Post-herpetic like Median Nerve Neuralgia by Brachial Artery Pseudoaneurysm Impingement: A Case Report
張明元(Ming-Yuan Chang);許斯凱(Szu-Kai Hsu);黃志達(Chih-Ta Huang);張志儒(Chih-Ju Chang);蘇亦昌(I-Chang Su)
Brachial artery pseudoaneurysms are exceedingly uncommon but should be considered in the workup of a patient with median neuralgia and/or neuropathy following arterial punctures in the cubital fossa. We reported on a case in which the prodromal symptoms of median nerve compression caused by a brachial artery pseudoaneurysm led to the misdiagnosis of post-herpetic neuralgia before the occurrence of full blown neuropathy symptoms.This 63 year-old male patient, who suffered from spontaneous subarachnoid hemorrhage, received continuous arterial pressure monitoring at right brachial artery in intensive care unit. Following removal of the arterial catheter, the patient developed dysesthetic burning pain in the right forearm along median nerve dermatome, which was initially diagnosed as post-herpetic neuralgia by dermatologists. In the following weeks, a pulsatile swelling at cubital fossa was noticed, and signs of median neuropathy also occurred.

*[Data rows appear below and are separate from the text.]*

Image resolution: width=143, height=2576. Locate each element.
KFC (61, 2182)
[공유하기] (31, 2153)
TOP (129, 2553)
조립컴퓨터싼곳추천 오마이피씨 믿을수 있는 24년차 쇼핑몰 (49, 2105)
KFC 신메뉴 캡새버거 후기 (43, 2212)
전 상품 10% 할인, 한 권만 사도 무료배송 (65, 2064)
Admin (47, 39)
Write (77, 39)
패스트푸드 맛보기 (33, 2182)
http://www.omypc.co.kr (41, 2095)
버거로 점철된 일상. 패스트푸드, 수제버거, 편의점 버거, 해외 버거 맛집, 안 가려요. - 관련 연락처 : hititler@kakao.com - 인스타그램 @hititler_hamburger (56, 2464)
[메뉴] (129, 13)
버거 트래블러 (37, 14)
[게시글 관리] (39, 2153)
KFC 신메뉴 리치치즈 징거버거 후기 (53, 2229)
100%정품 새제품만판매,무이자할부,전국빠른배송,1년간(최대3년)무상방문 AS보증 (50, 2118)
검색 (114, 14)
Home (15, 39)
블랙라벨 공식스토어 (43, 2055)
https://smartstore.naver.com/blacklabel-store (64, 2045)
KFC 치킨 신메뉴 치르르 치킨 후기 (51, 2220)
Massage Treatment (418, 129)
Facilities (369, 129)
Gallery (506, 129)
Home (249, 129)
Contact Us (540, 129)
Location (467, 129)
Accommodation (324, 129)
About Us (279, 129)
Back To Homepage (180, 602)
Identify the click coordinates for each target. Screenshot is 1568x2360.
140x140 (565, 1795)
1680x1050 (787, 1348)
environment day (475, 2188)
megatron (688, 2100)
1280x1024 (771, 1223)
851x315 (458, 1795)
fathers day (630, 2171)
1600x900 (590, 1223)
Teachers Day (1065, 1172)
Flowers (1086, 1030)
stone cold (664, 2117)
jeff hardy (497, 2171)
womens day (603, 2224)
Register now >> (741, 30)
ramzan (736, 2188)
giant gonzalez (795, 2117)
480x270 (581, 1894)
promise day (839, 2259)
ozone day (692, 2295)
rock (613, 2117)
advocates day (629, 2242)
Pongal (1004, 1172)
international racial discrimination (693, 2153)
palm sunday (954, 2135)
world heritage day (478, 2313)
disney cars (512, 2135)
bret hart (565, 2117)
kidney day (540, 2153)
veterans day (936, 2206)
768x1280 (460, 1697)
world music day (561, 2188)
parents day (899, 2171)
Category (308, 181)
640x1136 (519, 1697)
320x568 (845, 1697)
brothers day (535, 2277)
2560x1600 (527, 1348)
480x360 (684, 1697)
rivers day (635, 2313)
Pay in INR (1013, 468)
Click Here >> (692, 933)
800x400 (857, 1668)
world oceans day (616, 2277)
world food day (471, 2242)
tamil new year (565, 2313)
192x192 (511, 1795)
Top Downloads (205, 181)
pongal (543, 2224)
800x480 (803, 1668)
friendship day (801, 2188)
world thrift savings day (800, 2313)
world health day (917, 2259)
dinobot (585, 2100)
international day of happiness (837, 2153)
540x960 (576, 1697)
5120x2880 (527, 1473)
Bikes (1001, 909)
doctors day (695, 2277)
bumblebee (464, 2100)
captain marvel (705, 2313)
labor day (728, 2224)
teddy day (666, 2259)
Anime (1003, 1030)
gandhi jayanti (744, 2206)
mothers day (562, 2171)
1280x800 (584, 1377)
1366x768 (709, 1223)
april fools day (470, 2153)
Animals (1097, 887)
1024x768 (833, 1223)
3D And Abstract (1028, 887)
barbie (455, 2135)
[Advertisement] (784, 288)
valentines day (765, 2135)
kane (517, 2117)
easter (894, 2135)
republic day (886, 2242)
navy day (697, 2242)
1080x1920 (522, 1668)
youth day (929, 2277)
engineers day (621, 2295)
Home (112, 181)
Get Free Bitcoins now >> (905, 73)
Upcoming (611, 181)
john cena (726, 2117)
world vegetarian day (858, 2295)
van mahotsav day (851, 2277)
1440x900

Nerve conduction studies (NCS) showed no responses in the median motor and sensory nerves. Both ultrasonography and arterial angiography confirmed the presence of a large pseudoaneurysm. Surgical excision of pseudoaneurysm was then performed, followed by brachial artery reconstruction using interposition basilic vein graft. After surgery, median neuropathy remained, but dysesthetic pain resolved. One year after operation, NCS still failed to show responses in median nerve. Our case demonstrated that, in the presence of median neuralgia following medical procedures in the cubital fossa, the importance of early suspicion and treatment of pseudoaneurysm formation cannot be overemphasized in order to avoid permanent palsies of median nerve.